Biomedical signals carry signature rhythms of complex physiological processes that control our daily bodily activity. The properties of these rhythms indicate the nature of interaction dynamics among physiological processes that maintain a homeostasis. Abnormalities associated with diseases or disorders usually appear as disruptions in the structure of the rhythms which makes isolating these rhythms and the ability to differentiate between them, indispensable. Computer aided diagnosis systems are ubiquitous nowadays in almost every medical facility and more closely in wearable technology, and rhythm or event detection is the first of many intelligent steps that they perform. How these rhythms are isolated? How to develop a model that can describe the transition between processes in time? Many methods exist in the literature that address these questions and perform the decoding of biomedical signals into separate rhythms. In here, we demystify the most effective methods that are used for detection and isolation of rhythms or events in time series and highlight the way in which they were applied to different biomedical signals and how they contribute to information fusion. The key strengths and limitations of these methods are also discussed as well as the challenges encountered with application in biomedical signals.

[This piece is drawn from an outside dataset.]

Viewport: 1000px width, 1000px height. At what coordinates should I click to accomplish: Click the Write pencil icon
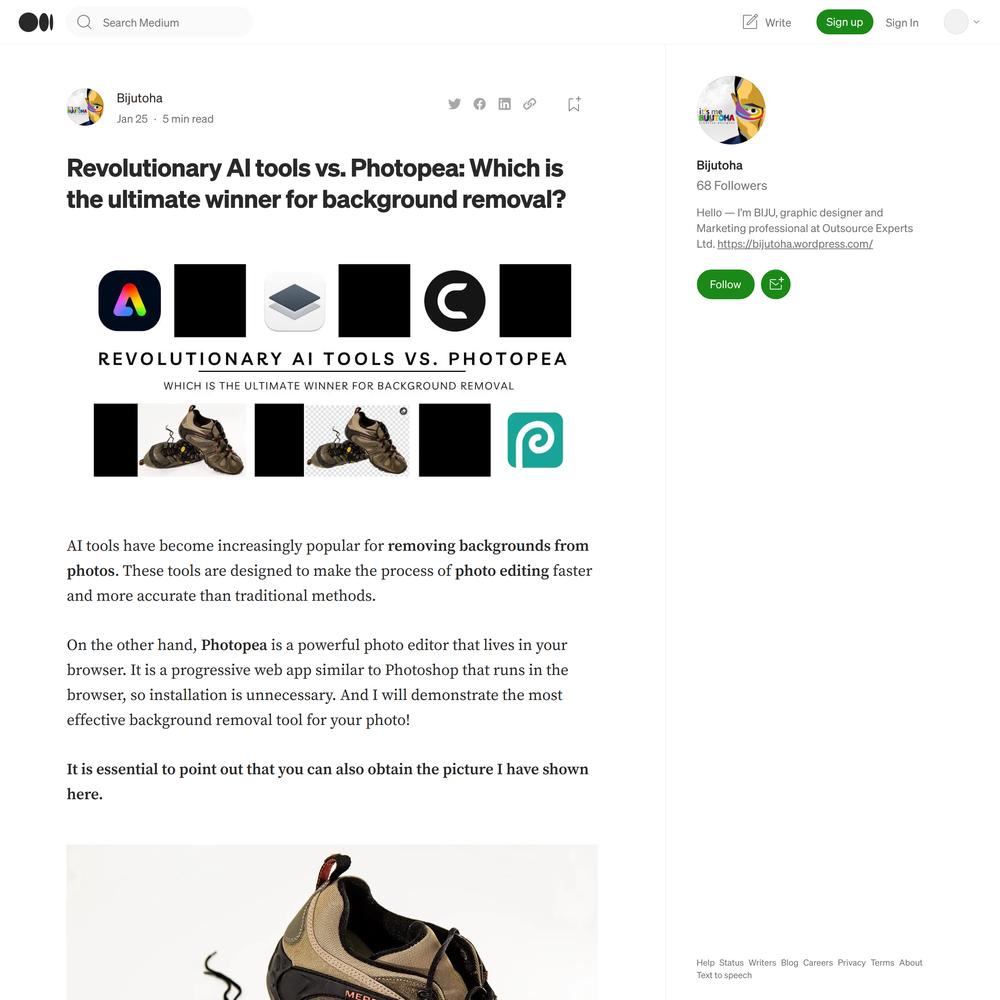point(750,22)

生物医学信号带有控制我们日常身体活动的复杂生理过程的特征性节律。这些节律的性质表明维持动态平衡的生理过程之间相互作用动力学的性质。与疾病或病症相关的异常通常表现为节律结构的破坏，这使得隔离这些节律以及区分它们的能力是必不可少的。如今，计算机辅助诊断系统已在几乎每个医疗机构中普遍存在，并且在可穿戴技术中更加紧密地存在，并且节奏或事件检测是它们执行的许多智能步骤中的第一步。这些节奏是如何隔离的？如何开发一个可以描述流程之间及时过渡的模型？文献中存在许多解决这些问题并执行将生物医学信号解码为独立节奏的方法。在这里，我们将揭开用于检测和隔离时间序列中的节律或事件的最有效方法的神秘性，并重点介绍将其应用于不同生物医学信号的方式以及它们如何促进信息融合。还讨论了这些方法的主要优势和局限性，以及在生物医学信号中应用所遇到的挑战。我们将揭开用于检测和隔离时间序列中的节律或事件的最有效方法的神秘性，并重点介绍将其应用于不同生物医学信号的方式以及它们如何促进信息融合。还讨论了这些方法的主要优势和局限性，以及在生物医学信号中应用所遇到的挑战。我们将揭开用于检测和隔离时间序列中的节律或事件的最有效方法的神秘性，并重点介绍将其应用于不同生物医学信号的方式以及它们如何促进信息融合。还讨论了这些方法的主要优势和局限性，以及在生物医学信号中应用所遇到的挑战。